--- Source text ---
Thinking about entering Japanese into raw_input() in IDLE more, I thought I figured a way to give Takeuchi a Unicode string when he enters Japanese characters. I added an experimental patch to the readline method of the PyShell class: if the line just read, when converted to Unicode, has fewer characters but still compares equal (and no exceptions happen during this test) then return the Unicode version. This doesn't currently work because the built-in raw_input() function requires that the readline() call it makes internally returns an 8-bit string. Should I relax that requirement in general? (I could also just replace __builtin__.[raw_]input with more liberal versions supplied by IDLE.) I also discovered that the built-in unicode() function is not idempotent: unicode(unicode('a')) returns u'\000a'. I think it should special-case this and return u'a' ! Finally, I believe we need a way to discover the encoding used by stdin or stdout. I have to admit I know very little about the file wrappers that Marc wrote -- is it easy to get the encoding out of them? IDLE should probably emulate this, as it's encoding is clearly UTF-8 (at least when using Tcl 8.1 or newer). --Guido van Rossum (home page: http://www.python.org/~guido/)

Guido van Rossum wrote:
Thinking about entering Japanese into raw_input() in IDLE more, I thought I figured a way to give Takeuchi a Unicode string when he enters Japanese characters.
I added an experimental patch to the readline method of the PyShell class: if the line just read, when converted to Unicode, has fewer characters but still compares equal (and no exceptions happen during this test) then return the Unicode version.
This doesn't currently work because the built-in raw_input() function requires that the readline() call it makes internally returns an 8-bit string. Should I relax that requirement in general? (I could also just replace __builtin__.[raw_]input with more liberal versions supplied by IDLE.)
I also discovered that the built-in unicode() function is not idempotent: unicode(unicode('a')) returns u'\000a'. I think it should special-case this and return u'a' !
Good idea. I'll fix this in the next round.
Finally, I believe we need a way to discover the encoding used by stdin or stdout. I have to admit I know very little about the file wrappers that Marc wrote -- is it easy to get the encoding out of them?
I'm not sure what you mean: the name of the input encoding ? Currently, only the names of the encoding and decoding functions are available to be queried.
IDLE should probably emulate this, as it's encoding is clearly UTF-8 (at least when using Tcl 8.1 or newer).
It should be possible to redirect sys.stdin/stdout using the codecs.EncodedFile wrapper. Some tests show that raw_input() doesn't seem to use the redirected sys.stdin though...
--- Information provided ---
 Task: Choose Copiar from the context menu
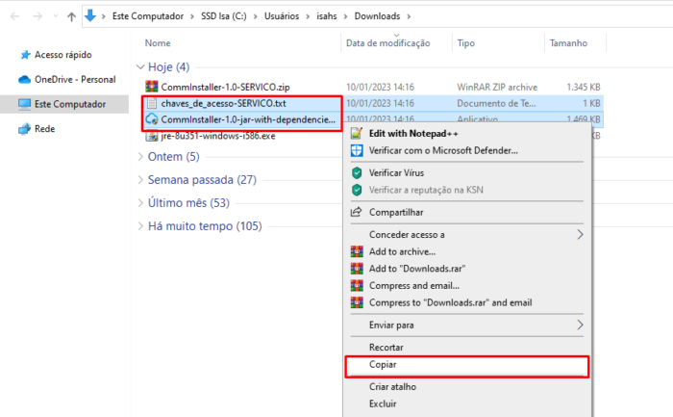pos(384,365)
---
### [Written task]
Extend the discussion of Unicode input in IDLE, beginning right after its last sentence.

### [Written response]
sys.stdin = EncodedFile(sys.stdin, 'utf-8', 'latin-1') s = raw_input() äöü s '\344\366\374' s = sys.stdin.read() äöü s '\303\244\303\266\303\274\012'
-- Marc-Andre Lemburg ______________________________________________________________________ Business: http://www.lemburg.com/ Python Pages: http://www.lemburg.com/python/

Finally, I believe we need a way to discover the encoding used by stdin or stdout. I have to admit I know very little about the file wrappers that Marc wrote -- is it easy to get the encoding out of them?
I'm not sure what you mean: the name of the input encoding ? Currently, only the names of the encoding and decoding functions are available to be queried.
Whatever is helpful for a module or program that wants to know what kind of encoding is used.
IDLE should probably emulate this, as it's encoding is clearly UTF-8 (at least when using Tcl 8.1 or newer).
It should be possible to redirect sys.stdin/stdout using the codecs.EncodedFile wrapper. Some tests show that raw_input() doesn't seem to use the redirected sys.stdin though...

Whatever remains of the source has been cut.